--- What you should do ---
Set down only the lines from the one containing "Open the dcqa-win10-64-2 computer link" through the final line of the entries below, exactly as they stand, with no pictures.

(Dataset entries)
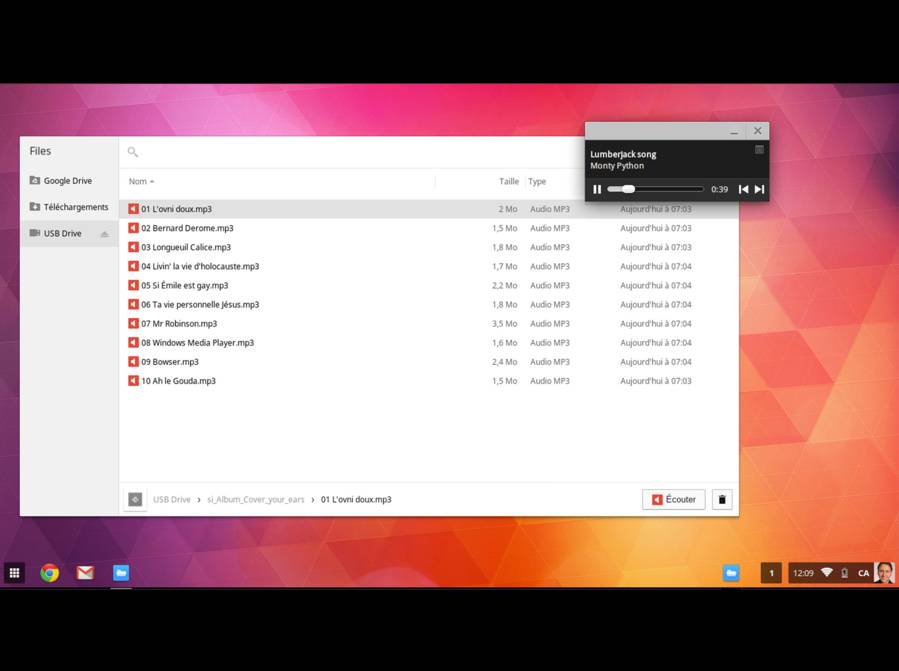Screen dimensions: 899x671
Task: Open Gmail from the shelf
Action: click(x=85, y=573)
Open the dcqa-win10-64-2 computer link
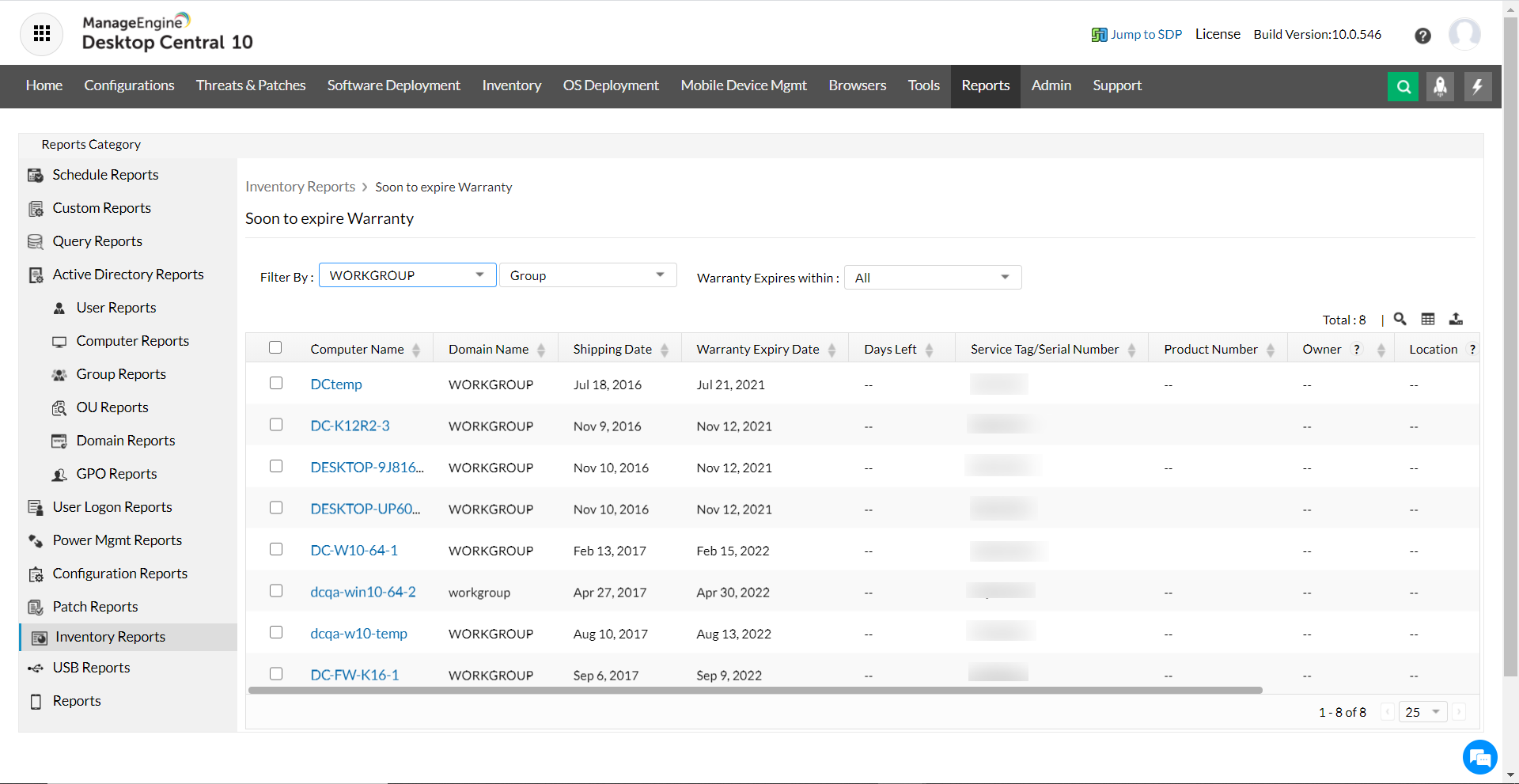This screenshot has height=784, width=1519. click(362, 592)
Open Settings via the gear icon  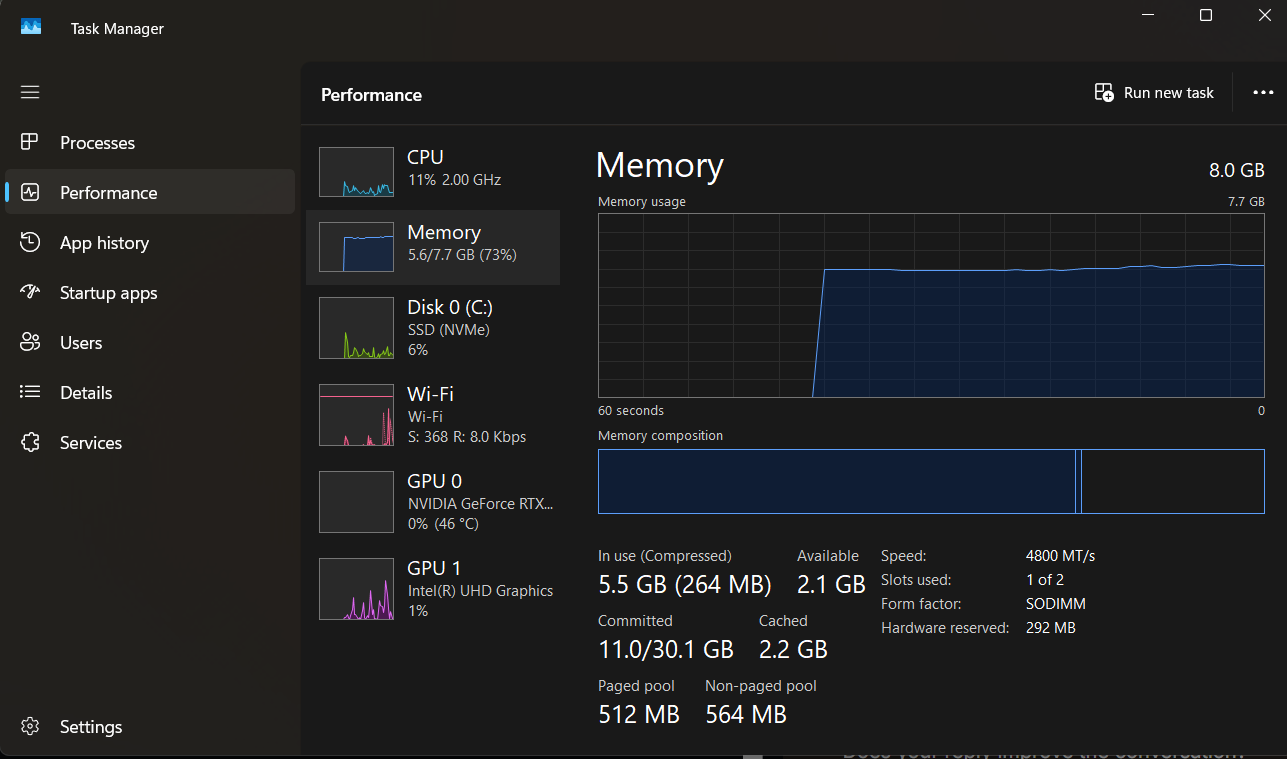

--- Written solution ---
Open the dcqa-win10-64-2 computer link
This screenshot has height=784, width=1519. click(362, 592)
Open Settings via the gear icon  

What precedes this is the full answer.